**** Exercise material ****
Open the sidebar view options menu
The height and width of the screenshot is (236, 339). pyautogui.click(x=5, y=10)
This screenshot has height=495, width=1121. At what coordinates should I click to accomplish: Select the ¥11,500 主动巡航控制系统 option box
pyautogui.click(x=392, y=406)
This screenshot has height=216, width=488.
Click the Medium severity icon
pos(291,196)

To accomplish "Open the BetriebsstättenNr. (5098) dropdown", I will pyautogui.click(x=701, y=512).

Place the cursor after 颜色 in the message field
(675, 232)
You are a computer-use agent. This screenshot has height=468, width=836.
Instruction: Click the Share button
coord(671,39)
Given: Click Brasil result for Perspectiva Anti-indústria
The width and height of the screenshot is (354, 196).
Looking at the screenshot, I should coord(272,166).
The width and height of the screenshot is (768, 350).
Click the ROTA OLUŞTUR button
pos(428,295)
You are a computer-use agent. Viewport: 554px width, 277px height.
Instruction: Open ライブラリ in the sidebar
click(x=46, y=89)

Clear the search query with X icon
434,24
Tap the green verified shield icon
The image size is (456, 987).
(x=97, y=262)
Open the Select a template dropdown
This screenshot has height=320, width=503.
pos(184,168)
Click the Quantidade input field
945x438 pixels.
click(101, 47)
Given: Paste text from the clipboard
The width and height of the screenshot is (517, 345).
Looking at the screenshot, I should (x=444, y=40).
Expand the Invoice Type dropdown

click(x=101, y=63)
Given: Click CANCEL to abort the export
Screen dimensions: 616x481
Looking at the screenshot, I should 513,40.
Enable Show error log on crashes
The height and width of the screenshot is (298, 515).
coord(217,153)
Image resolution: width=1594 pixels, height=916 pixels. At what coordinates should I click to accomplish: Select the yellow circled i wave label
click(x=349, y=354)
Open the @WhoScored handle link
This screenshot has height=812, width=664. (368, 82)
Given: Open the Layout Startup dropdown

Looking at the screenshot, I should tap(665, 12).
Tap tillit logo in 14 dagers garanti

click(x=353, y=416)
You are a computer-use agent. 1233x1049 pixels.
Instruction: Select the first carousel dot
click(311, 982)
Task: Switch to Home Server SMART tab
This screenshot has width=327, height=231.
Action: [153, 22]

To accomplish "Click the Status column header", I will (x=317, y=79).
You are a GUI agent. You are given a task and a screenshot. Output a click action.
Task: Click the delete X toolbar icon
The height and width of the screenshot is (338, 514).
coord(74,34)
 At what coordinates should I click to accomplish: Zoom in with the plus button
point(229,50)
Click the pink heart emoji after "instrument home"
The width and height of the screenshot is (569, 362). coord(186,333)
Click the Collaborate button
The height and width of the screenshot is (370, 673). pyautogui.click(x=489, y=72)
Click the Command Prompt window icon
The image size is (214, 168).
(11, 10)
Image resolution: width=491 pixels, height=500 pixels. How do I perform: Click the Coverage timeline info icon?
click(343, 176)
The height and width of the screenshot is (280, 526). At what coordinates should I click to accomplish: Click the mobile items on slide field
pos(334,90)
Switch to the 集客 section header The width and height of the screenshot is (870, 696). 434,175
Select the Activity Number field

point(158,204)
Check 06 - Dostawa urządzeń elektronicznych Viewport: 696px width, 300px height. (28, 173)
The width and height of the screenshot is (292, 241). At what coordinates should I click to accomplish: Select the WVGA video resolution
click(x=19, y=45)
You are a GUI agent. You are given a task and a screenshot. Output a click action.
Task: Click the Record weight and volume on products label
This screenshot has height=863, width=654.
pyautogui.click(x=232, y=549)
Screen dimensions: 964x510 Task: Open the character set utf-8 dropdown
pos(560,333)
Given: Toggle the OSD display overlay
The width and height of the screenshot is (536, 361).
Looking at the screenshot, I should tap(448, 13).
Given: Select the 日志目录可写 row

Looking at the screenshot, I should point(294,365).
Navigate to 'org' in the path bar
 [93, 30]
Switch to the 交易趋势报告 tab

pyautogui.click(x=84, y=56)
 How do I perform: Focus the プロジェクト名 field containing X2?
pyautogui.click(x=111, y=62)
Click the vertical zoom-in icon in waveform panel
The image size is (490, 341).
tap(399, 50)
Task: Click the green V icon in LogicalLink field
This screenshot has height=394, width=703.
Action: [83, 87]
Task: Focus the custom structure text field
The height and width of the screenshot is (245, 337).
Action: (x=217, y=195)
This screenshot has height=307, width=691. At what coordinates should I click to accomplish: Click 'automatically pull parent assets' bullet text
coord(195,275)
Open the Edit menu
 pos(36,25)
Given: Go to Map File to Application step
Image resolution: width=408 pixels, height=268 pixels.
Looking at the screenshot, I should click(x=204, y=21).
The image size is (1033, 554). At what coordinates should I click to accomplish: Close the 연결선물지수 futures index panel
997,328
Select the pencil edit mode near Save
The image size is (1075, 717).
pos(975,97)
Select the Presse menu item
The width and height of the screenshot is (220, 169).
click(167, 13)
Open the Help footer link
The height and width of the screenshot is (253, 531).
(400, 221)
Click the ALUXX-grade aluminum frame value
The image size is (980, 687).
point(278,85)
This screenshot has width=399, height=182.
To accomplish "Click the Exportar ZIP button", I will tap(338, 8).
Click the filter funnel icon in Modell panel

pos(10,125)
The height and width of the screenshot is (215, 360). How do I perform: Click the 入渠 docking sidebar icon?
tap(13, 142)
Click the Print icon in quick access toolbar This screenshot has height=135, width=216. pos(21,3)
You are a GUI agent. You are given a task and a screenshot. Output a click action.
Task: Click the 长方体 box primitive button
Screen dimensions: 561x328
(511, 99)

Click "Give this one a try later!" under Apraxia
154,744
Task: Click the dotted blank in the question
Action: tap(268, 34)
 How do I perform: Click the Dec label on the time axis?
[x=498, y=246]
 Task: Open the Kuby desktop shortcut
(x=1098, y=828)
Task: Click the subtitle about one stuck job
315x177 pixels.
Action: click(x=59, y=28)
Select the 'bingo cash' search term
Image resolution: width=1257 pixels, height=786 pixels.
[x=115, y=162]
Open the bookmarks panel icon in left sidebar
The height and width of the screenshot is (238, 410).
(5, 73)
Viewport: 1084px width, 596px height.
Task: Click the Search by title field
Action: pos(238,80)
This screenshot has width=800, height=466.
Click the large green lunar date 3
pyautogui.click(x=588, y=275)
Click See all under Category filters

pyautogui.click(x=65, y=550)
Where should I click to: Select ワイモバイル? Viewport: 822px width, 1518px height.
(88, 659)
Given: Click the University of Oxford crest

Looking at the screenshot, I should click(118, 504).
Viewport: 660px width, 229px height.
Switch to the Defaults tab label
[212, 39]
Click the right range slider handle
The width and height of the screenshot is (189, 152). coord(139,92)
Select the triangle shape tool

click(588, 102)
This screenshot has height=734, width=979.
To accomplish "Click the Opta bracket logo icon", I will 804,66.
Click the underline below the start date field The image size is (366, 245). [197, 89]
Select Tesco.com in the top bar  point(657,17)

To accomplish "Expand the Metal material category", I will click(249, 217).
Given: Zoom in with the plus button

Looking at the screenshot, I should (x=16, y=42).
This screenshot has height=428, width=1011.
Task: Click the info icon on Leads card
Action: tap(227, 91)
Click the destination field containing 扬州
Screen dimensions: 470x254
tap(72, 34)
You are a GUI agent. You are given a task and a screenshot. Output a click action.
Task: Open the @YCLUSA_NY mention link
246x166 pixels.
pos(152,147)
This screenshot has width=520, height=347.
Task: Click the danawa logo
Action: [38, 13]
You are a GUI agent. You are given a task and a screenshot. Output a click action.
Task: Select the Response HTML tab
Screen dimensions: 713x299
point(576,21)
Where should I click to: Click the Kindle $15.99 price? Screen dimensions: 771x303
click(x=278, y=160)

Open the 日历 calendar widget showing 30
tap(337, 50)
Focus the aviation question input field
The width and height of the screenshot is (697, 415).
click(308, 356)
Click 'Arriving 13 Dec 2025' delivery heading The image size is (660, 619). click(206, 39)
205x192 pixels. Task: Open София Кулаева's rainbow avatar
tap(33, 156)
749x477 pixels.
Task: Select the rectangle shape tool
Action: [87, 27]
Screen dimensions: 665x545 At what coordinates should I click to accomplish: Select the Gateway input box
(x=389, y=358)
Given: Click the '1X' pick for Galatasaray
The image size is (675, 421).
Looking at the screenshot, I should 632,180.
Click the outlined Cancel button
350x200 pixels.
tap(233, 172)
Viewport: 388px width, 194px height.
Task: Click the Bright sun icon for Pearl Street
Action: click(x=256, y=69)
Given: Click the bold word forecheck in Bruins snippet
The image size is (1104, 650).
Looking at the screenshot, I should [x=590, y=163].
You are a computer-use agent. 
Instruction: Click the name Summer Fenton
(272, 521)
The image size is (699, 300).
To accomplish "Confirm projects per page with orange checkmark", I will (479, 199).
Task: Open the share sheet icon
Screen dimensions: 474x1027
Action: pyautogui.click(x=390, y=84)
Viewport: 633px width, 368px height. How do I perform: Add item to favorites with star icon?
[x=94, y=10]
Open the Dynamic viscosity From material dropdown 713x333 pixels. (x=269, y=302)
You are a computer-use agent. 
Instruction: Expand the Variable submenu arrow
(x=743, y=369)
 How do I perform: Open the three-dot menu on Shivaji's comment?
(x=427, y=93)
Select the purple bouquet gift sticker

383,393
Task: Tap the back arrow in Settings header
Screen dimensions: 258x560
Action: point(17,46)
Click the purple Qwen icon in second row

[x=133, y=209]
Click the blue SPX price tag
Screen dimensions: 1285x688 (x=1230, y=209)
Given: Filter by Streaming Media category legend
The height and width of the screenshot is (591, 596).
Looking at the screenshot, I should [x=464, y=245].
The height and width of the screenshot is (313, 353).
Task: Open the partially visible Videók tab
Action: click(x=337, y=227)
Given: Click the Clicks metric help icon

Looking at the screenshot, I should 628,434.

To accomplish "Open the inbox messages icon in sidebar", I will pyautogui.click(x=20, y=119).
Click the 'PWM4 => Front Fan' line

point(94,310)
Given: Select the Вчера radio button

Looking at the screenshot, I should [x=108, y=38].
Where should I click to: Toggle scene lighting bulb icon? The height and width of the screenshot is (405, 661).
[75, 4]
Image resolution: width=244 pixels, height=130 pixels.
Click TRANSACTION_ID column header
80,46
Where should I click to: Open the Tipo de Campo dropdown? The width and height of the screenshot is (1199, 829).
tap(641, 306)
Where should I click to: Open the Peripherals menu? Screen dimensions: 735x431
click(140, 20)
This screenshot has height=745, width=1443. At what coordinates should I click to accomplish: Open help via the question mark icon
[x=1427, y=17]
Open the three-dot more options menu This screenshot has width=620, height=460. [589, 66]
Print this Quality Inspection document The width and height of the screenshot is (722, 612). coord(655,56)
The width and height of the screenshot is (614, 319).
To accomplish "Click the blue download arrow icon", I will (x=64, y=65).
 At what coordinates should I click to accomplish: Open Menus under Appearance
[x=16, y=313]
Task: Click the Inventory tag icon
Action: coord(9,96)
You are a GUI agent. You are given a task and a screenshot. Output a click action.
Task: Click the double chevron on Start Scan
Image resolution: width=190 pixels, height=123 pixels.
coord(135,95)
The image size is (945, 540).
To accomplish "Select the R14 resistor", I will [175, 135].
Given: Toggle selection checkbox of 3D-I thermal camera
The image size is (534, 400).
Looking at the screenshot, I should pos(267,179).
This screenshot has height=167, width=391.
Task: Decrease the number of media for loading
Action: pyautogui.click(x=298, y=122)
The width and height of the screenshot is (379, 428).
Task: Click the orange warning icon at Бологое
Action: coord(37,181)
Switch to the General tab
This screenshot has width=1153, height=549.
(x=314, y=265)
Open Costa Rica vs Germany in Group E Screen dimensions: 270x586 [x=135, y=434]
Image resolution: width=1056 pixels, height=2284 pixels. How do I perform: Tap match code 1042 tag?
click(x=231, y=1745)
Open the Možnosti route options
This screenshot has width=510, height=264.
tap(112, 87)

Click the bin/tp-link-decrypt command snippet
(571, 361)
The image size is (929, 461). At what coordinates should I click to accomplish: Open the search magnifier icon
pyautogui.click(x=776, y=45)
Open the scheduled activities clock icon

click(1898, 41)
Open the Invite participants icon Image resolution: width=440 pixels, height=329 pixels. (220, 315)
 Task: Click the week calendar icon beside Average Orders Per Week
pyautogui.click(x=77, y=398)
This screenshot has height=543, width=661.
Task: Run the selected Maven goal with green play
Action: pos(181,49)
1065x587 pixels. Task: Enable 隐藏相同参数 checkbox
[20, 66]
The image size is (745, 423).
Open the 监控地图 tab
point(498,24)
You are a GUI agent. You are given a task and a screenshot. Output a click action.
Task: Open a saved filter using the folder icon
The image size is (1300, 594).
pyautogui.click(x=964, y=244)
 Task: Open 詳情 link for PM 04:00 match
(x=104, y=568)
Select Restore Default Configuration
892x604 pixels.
****
## Work to be completed
Report each line in the entries where the string "computer" occurs.

## Final answer
You are a computer-use agent. This screenshot has height=468, width=836.
You are a computer-use agent. Viewport: 554px width, 277px height.
You are a computer-use agent. 1233x1049 pixels.
You are a computer-use agent. 
You are a computer-use agent. 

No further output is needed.